Well, it sounds cool in theory, and companies are starting to buy into the concept. Revenue for the first six months of 2013 hit $92.6 million, up 233% from the year-ago period. Trailing revenue is $160 million, and the number of customers, now at 784 at the end of June, has more than doubled.


Consumer products giant Procter & Gamble just said digital market is "dead," that because it's so common it should just be referred to as brand building. As the largest advertiser in the world spending more than a third of its $9.7 billion ad budget on digital media, it might know something of which it speaks.

In comments made at a digital marketing conference in Germany the other day, P&G's global brand building officer could have been directing his remarks at Rocket Fuel. He noted technological advances had been made in reaching consumers wherever they are, particularly digitally, but when you come right down to it, it's still the message that's important.

Although the consumer products company sees the technology as just another tool, Rocket Fuel would likely counter that without the tool you won't reach the consumer no matter how good or clever the marketing message.

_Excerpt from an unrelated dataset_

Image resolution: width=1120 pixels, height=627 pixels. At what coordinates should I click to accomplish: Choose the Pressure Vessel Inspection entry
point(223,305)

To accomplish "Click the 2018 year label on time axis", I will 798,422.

Big data has become big business. The market analysts at IDC say the global volume of digital information created, replicated, and consumed is expected to grow from 2.8 zettabytes in 2012 to 40 zettabytes in 2020, or a doubling of data every two years. A number of companies, both established names like IBM and upstarts like Splunk, have realized the potential of harnessing the powering of all the data companies are generating and analyzing it to make sense of it all.

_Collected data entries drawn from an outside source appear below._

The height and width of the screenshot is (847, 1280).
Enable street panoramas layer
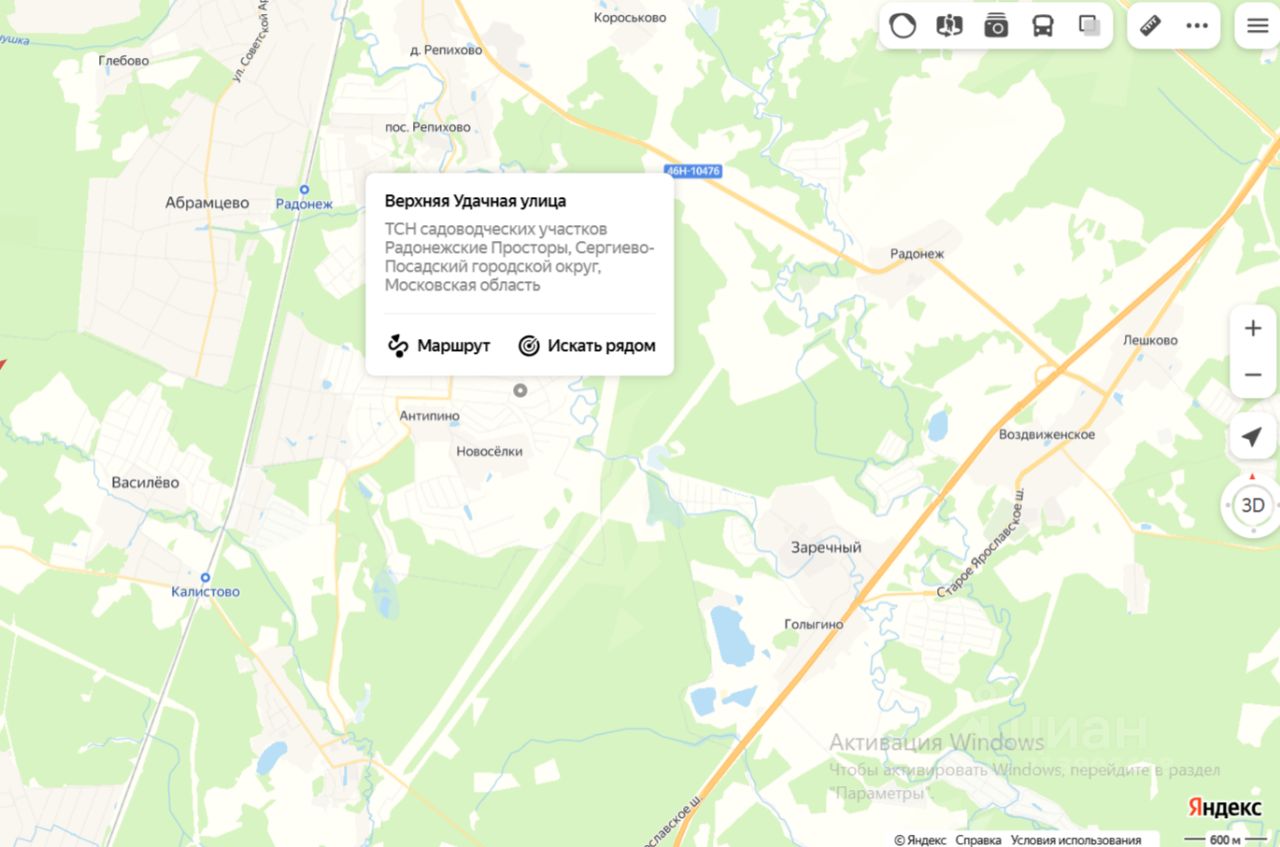(949, 26)
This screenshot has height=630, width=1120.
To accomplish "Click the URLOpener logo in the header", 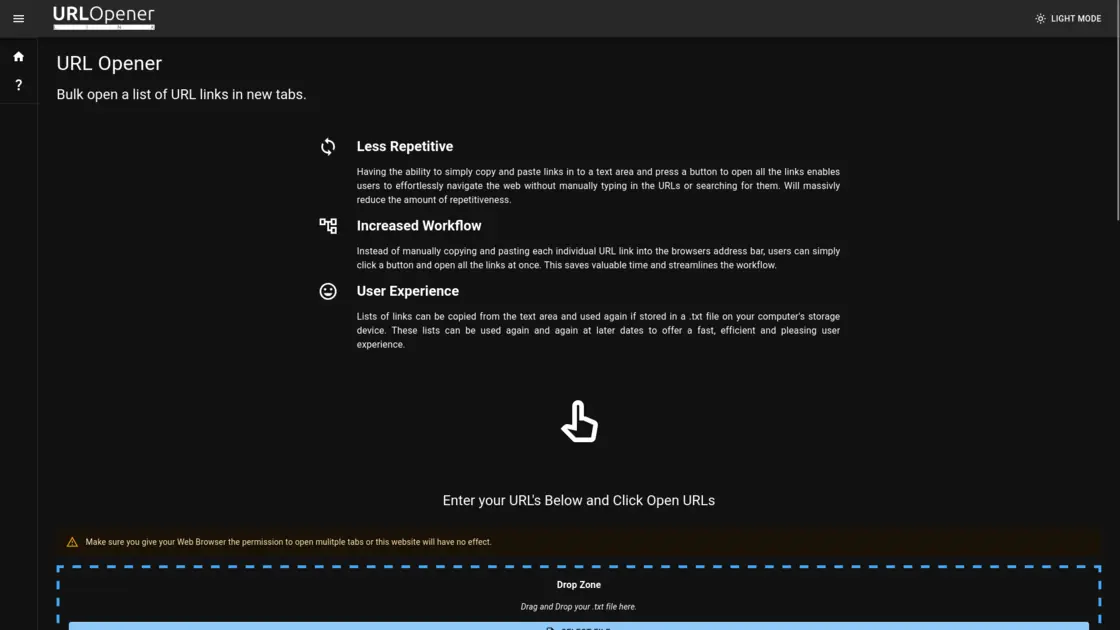I will [x=104, y=17].
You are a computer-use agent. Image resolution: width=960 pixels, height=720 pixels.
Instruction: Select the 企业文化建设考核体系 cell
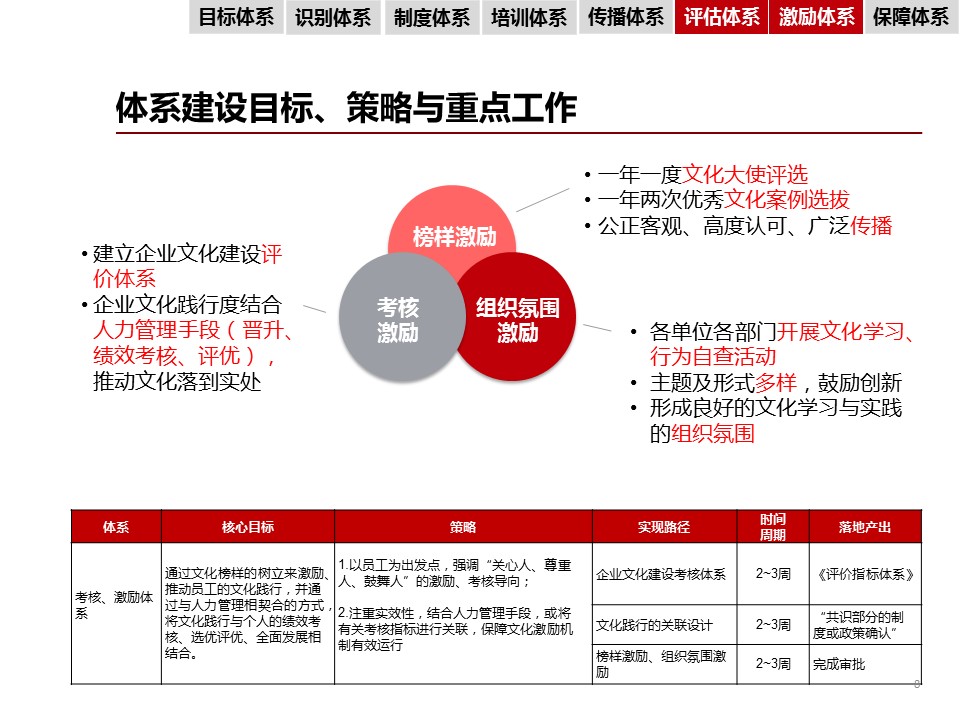[x=664, y=574]
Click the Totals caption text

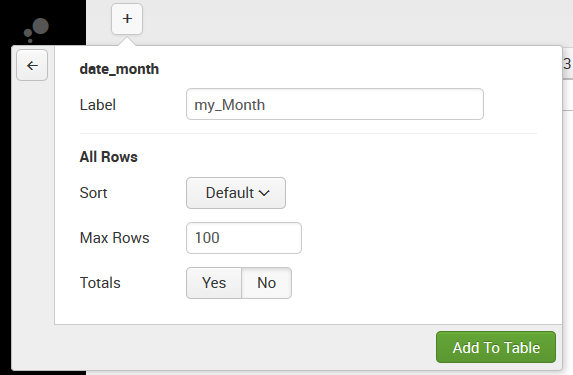click(100, 283)
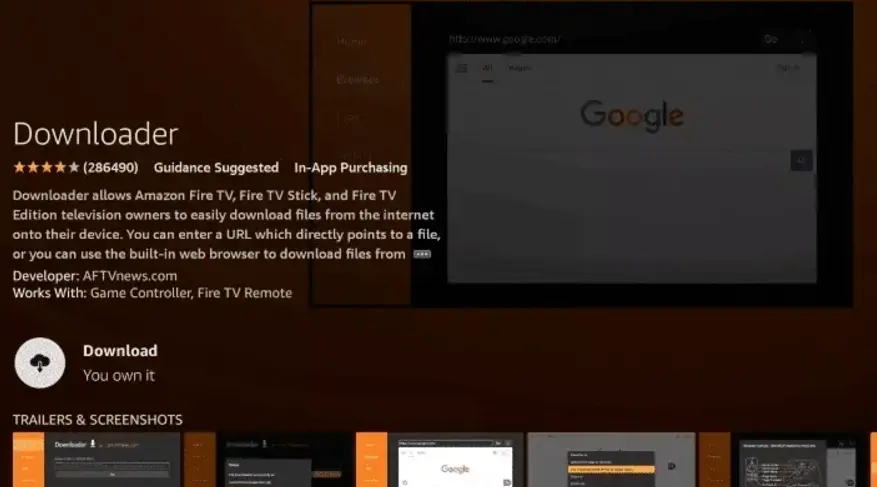The image size is (877, 487).
Task: Open the remote control diagram screenshot thumbnail
Action: tap(796, 459)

Rocket Fuel is seeking to apply it to programmatic ad buying as a means of streamlining the process through analyzing thousands of data points and reacting accordingly. Because buyers are typically presented with a dizzying array of options to sort through before placing their ad, Rocket Fuel automates the process by studying factors on who's likely to click on what, when, and where and deciding where the ad should go. It's able to simultaneously run over 1,000 campaigns for advertisers with highly diverse goals with very little manual configuration.

For all the whiz bang technology deployed, the ad shop still needs to compete against some of the biggest names in online technology, like Google and Facebook, who can deploy far greater resources to tackle a project than Rocket Fuel can. That could be why other digital ad IPOs such as YuMe and Tremor Video were poorly received this year. Margins in the space can be razor-thin, and differentiating between all the competing technology can be as confusing as the factors surrounding an ad buy. As the old sales adage notes, a confused customer always says "no."

YuMe also says its technology can "find and target large, brand-receptive audiences across a wide range of Internet-connected devices and digital media properties", while Tremor notes its VideoHub technology "analyzes in-stream video content, detects viewer and system attributes, and leverages our large repository of stored data to optimize video ad campaigns for brand-centric metrics.."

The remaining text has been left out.